Mitochondria are the energy machinery necessary for the maintenance of axonal growth, calcium management and other neuronal functions and disruption of their transport results in neurological disease. Due to the length of neurite extensions, mitochondria travel along microtubules and actin filaments to reach different places along the axon; thus, their transport and density is regulated by the activity of axonal zones and growth cones. Mitochondrial trafficking has been linked to axonal growth and thus is an important property in the study of neuroregeneration. It has previously been shown that axonal growth depends on substrate stiffness, suggesting that the mechanical properties of the substrate might play an important role in axonal transport. In this work we analyzed the transport of mitochondria along the axon as well as the distribution in the growth cone as a function of substrate stiffness, by imaging axonal transport of mitochondria in vitro on cultured rodent DRGs. These results provide insight into the transport mechanisms along the axon as a function of substrate stiffness. Furthermore, these results deepen our knowledge of the effects of mechanical properties of the substrate on the activity of axons and growth cones and show that mitochondrial trafficking may play a role in these effects.
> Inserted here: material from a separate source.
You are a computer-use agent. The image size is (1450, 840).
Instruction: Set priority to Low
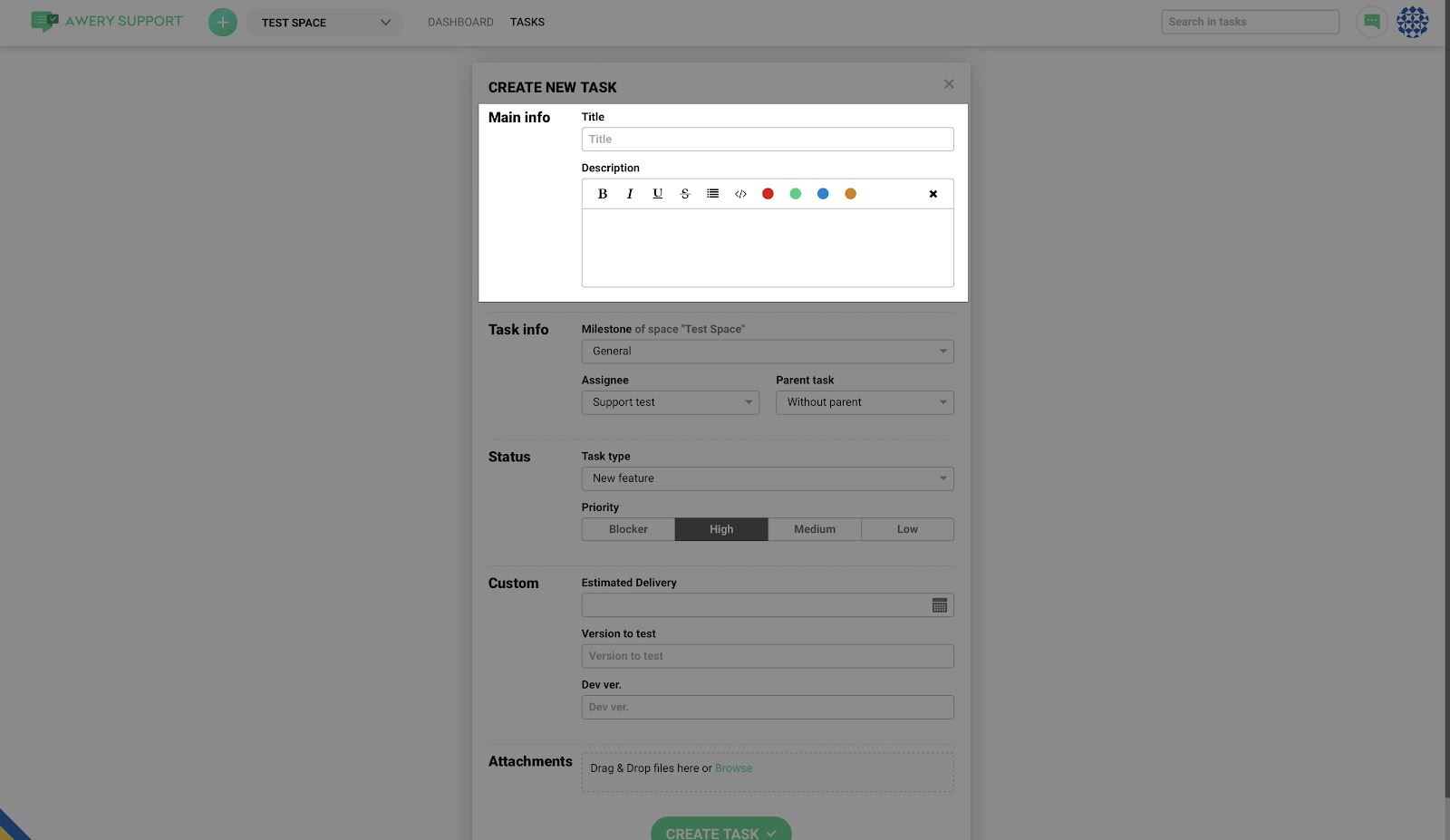[x=907, y=529]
Leukocyte Transmigration is Mediated by Endothelial Cell Contractile Forces and Substrate Stiffness

Leukocyte transmigration through the vascular endothelium is a crucial step in the normal immune response. However, in the cardiovascular disease (CVD) of atherosclerosis, an excess of leukocytes adhere to and transmigrate through the endothelium, and progression of this disease is associated with arterial stiffening and variance in mechanical force transduction. In this study we investigated the mechanics of leukocyte transmigration in an in vitro model of the vascular endothelium. We modeled healthy versus diseased blood vessels through manipulation of substrate stiffness using polyacrylamide gels, coated with extracellular matrix protein and plated with human umbilical vein endothelial cell (HUVEC) monolayers. The HUVEC monolayers were activated with tumor necrosis factor-alpha to mimic inflammatory conditions. We observed that leukocyte transmigration through HUVEC monolayers increases with stiffness below the endothelium, and we hypothesized that substrate stiffness changes the biophysical properties of the endothelium to produce this effect. Using an array of biophysical techniques, we first evaluated the adhesion protein expression, stiffness, morphology, cytoskeletal arrangement, and cell-substrate adhesion of HUVEC monolayers as a function of substrate stiffness; however, none of these properties could account for the transmigration behavior. We also explored the role of endothelial cell-cell adhesion and myosin light chain kinase (MLCK)-dependent endothelial cell contraction. We observed that (1) decreasing cell-cell adhesion increases transmigration on soft substrates and (2) inhibition of MLCK and endothelial cell contraction normalizes the effects of substrate stiffness by reducing leukocyte transmigration on stiff substrates without affecting transmigration on soft substrates. These results provide strong evidence that neutrophil transmigration is regulated by MLCK-mediated generation of gaps at cell borders through endothelial cell contractile forces which depend on substrate stiffness.